#### Recorded information

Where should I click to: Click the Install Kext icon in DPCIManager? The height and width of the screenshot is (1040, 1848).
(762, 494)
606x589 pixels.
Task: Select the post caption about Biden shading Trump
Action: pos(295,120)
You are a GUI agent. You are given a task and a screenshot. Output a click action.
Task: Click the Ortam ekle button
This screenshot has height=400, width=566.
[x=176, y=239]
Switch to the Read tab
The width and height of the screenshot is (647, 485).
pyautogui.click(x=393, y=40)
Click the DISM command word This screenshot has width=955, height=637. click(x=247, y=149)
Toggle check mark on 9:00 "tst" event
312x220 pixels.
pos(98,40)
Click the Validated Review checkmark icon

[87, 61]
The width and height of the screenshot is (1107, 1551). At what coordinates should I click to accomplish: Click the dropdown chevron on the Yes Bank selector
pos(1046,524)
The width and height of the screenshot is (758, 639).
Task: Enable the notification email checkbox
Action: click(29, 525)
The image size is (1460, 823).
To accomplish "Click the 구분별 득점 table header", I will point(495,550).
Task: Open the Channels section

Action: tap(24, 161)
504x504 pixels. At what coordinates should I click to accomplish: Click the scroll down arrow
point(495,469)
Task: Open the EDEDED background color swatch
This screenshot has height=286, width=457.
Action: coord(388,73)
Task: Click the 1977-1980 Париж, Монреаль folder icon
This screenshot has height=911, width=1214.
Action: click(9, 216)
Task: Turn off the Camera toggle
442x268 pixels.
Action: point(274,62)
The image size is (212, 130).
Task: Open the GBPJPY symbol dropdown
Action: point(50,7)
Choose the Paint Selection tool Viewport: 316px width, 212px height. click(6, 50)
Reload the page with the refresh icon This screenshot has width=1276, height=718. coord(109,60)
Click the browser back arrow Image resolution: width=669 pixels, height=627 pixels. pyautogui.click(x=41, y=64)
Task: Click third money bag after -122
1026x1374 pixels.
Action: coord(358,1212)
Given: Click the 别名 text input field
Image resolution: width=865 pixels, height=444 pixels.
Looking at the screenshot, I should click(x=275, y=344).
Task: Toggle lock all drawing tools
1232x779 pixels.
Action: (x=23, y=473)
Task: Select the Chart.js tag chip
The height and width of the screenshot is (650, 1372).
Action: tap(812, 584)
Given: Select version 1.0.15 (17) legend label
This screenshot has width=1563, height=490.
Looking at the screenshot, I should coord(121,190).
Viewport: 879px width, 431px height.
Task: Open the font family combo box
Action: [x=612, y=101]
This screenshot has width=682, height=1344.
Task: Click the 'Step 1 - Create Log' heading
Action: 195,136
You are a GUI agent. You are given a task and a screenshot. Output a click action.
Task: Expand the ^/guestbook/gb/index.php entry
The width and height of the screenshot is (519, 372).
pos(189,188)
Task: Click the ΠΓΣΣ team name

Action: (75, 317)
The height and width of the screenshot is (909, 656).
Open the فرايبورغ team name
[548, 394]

########

Rewrite all of the material above, swapping "Camera" for "Microphone" and leaving everything else unchanged.

• _Finished task_
Where should I click to: Click the Install Kext icon in DPCIManager? The height and width of the screenshot is (1040, 1848).
(762, 494)
606x589 pixels.
Task: Select the post caption about Biden shading Trump
Action: pos(295,120)
You are a GUI agent. You are given a task and a screenshot. Output a click action.
Task: Click the Ortam ekle button
This screenshot has height=400, width=566.
[x=176, y=239]
Switch to the Read tab
The width and height of the screenshot is (647, 485).
pyautogui.click(x=393, y=40)
Click the DISM command word This screenshot has width=955, height=637. click(x=247, y=149)
Toggle check mark on 9:00 "tst" event
312x220 pixels.
pos(98,40)
Click the Validated Review checkmark icon

[87, 61]
The width and height of the screenshot is (1107, 1551). At what coordinates should I click to accomplish: Click the dropdown chevron on the Yes Bank selector
pos(1046,524)
The width and height of the screenshot is (758, 639).
Task: Enable the notification email checkbox
Action: click(29, 525)
The image size is (1460, 823).
To accomplish "Click the 구분별 득점 table header", I will point(495,550).
Task: Open the Channels section

Action: tap(24, 161)
504x504 pixels. At what coordinates should I click to accomplish: Click the scroll down arrow
point(495,469)
Task: Open the EDEDED background color swatch
This screenshot has height=286, width=457.
Action: coord(388,73)
Task: Click the 1977-1980 Париж, Монреаль folder icon
This screenshot has height=911, width=1214.
Action: click(9, 216)
Task: Turn off the Microphone toggle
442x268 pixels.
Action: point(274,62)
The image size is (212, 130).
Task: Open the GBPJPY symbol dropdown
Action: point(50,7)
Choose the Paint Selection tool Viewport: 316px width, 212px height. click(6, 50)
Reload the page with the refresh icon This screenshot has width=1276, height=718. coord(109,60)
Click the browser back arrow Image resolution: width=669 pixels, height=627 pixels. pyautogui.click(x=41, y=64)
Task: Click third money bag after -122
1026x1374 pixels.
Action: coord(358,1212)
Given: Click the 别名 text input field
Image resolution: width=865 pixels, height=444 pixels.
Looking at the screenshot, I should click(x=275, y=344).
Task: Toggle lock all drawing tools
1232x779 pixels.
Action: (x=23, y=473)
Task: Select the Chart.js tag chip
The height and width of the screenshot is (650, 1372).
Action: tap(812, 584)
Given: Select version 1.0.15 (17) legend label
This screenshot has width=1563, height=490.
Looking at the screenshot, I should coord(121,190).
Viewport: 879px width, 431px height.
Task: Open the font family combo box
Action: [x=612, y=101]
This screenshot has width=682, height=1344.
Task: Click the 'Step 1 - Create Log' heading
Action: 195,136
You are a GUI agent. You are given a task and a screenshot. Output a click action.
Task: Expand the ^/guestbook/gb/index.php entry
The width and height of the screenshot is (519, 372).
pos(189,188)
Task: Click the ΠΓΣΣ team name

Action: (75, 317)
The height and width of the screenshot is (909, 656).
Open the فرايبورغ team name
[548, 394]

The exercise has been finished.